Problem to work on: Below are the entries; return exactly the line with "Open the Compare" and every later line, without anything else.

Data for this task:
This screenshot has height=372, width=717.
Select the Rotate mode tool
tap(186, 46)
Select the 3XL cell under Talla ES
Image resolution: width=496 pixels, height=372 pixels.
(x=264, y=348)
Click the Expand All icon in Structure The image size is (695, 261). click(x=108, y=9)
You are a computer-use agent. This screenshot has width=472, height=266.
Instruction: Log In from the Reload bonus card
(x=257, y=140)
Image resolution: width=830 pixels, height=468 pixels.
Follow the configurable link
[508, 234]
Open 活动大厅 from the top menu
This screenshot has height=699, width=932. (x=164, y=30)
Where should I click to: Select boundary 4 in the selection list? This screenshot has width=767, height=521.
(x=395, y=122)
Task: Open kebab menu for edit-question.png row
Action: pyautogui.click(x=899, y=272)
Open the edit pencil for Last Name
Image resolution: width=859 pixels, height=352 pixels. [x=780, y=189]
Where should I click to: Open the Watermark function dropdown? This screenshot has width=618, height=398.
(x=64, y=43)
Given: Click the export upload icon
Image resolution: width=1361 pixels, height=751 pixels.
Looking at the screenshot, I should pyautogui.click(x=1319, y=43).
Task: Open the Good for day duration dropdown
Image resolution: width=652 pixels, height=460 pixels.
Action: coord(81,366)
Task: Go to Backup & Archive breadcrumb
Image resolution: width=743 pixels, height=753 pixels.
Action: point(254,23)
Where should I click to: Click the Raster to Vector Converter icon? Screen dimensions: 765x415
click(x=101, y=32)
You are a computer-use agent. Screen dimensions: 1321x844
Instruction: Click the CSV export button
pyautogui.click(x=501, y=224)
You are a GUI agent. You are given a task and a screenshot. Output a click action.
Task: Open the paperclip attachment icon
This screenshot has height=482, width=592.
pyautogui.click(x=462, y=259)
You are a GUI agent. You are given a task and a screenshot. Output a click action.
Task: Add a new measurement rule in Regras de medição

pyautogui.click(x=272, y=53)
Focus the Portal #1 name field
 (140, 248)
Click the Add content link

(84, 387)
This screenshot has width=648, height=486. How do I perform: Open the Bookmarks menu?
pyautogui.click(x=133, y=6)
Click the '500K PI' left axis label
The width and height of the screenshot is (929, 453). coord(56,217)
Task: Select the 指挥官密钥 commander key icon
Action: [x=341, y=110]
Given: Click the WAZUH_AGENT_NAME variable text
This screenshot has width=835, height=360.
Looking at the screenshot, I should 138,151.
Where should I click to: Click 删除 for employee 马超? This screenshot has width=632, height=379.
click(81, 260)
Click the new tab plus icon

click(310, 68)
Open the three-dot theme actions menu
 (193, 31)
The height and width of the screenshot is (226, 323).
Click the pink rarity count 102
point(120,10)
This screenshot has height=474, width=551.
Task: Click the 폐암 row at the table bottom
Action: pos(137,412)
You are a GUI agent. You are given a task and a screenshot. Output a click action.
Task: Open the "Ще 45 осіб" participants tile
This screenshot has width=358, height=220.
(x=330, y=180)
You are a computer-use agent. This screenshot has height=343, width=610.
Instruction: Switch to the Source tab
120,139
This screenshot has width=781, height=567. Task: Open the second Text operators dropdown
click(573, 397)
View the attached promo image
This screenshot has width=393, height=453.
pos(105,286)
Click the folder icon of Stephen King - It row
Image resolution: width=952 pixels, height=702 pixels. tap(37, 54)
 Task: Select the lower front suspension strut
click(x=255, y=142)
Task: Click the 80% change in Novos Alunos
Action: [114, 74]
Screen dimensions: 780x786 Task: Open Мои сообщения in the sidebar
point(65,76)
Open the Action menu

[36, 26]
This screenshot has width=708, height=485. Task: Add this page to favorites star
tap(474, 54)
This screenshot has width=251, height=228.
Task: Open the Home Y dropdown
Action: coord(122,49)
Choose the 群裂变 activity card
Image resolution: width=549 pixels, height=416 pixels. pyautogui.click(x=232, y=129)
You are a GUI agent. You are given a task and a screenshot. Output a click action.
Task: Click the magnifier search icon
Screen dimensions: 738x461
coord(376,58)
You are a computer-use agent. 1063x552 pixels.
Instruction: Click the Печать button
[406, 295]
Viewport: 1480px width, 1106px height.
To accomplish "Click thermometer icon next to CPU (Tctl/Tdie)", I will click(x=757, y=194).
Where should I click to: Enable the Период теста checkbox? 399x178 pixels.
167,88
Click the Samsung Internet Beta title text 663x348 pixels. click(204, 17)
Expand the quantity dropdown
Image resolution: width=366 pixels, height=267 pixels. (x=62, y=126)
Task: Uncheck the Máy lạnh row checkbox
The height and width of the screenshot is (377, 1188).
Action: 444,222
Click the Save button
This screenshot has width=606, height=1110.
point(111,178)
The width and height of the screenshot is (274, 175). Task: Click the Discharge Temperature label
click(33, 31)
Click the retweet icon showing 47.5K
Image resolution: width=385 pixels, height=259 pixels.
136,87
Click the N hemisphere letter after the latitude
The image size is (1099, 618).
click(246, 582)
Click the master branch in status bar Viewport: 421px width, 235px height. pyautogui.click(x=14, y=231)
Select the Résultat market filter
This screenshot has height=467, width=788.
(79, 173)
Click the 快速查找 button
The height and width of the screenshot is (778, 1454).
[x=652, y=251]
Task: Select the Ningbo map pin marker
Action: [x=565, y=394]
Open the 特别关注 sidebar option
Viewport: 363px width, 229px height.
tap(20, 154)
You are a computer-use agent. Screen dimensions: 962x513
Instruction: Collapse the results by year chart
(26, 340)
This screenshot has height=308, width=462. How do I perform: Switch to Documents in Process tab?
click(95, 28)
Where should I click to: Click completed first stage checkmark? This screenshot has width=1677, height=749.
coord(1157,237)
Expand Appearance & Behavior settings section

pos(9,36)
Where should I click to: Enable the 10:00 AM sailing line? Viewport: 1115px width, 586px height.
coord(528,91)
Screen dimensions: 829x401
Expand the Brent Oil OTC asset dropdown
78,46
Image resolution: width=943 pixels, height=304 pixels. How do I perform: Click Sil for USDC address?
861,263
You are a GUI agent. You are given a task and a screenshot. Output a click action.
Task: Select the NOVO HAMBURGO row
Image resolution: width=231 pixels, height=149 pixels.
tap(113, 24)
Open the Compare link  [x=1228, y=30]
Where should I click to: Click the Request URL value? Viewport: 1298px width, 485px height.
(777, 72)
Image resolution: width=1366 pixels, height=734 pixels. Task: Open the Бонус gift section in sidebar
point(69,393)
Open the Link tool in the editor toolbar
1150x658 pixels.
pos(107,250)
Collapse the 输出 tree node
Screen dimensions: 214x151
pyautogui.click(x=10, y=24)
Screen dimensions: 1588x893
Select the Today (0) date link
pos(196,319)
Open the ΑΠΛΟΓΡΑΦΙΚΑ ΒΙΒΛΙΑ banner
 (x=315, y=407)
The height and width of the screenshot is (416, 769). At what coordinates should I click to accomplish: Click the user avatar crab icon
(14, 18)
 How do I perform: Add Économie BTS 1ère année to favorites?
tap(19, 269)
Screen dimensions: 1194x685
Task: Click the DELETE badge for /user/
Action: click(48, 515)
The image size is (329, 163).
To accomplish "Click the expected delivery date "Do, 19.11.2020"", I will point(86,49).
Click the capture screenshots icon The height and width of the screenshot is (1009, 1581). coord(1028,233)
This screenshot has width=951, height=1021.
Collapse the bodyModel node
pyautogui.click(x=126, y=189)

Your response:
Open the Compare link  [x=1228, y=30]
Where should I click to: Click the Request URL value? Viewport: 1298px width, 485px height.
(777, 72)
Image resolution: width=1366 pixels, height=734 pixels. Task: Open the Бонус gift section in sidebar
point(69,393)
Open the Link tool in the editor toolbar
1150x658 pixels.
pos(107,250)
Collapse the 输出 tree node
Screen dimensions: 214x151
pyautogui.click(x=10, y=24)
Screen dimensions: 1588x893
Select the Today (0) date link
pos(196,319)
Open the ΑΠΛΟΓΡΑΦΙΚΑ ΒΙΒΛΙΑ banner
 (x=315, y=407)
The height and width of the screenshot is (416, 769). At what coordinates should I click to accomplish: Click the user avatar crab icon
(14, 18)
 How do I perform: Add Économie BTS 1ère année to favorites?
tap(19, 269)
Screen dimensions: 1194x685
Task: Click the DELETE badge for /user/
Action: click(48, 515)
The image size is (329, 163).
To accomplish "Click the expected delivery date "Do, 19.11.2020"", I will point(86,49).
Click the capture screenshots icon The height and width of the screenshot is (1009, 1581). coord(1028,233)
This screenshot has width=951, height=1021.
Collapse the bodyModel node
pyautogui.click(x=126, y=189)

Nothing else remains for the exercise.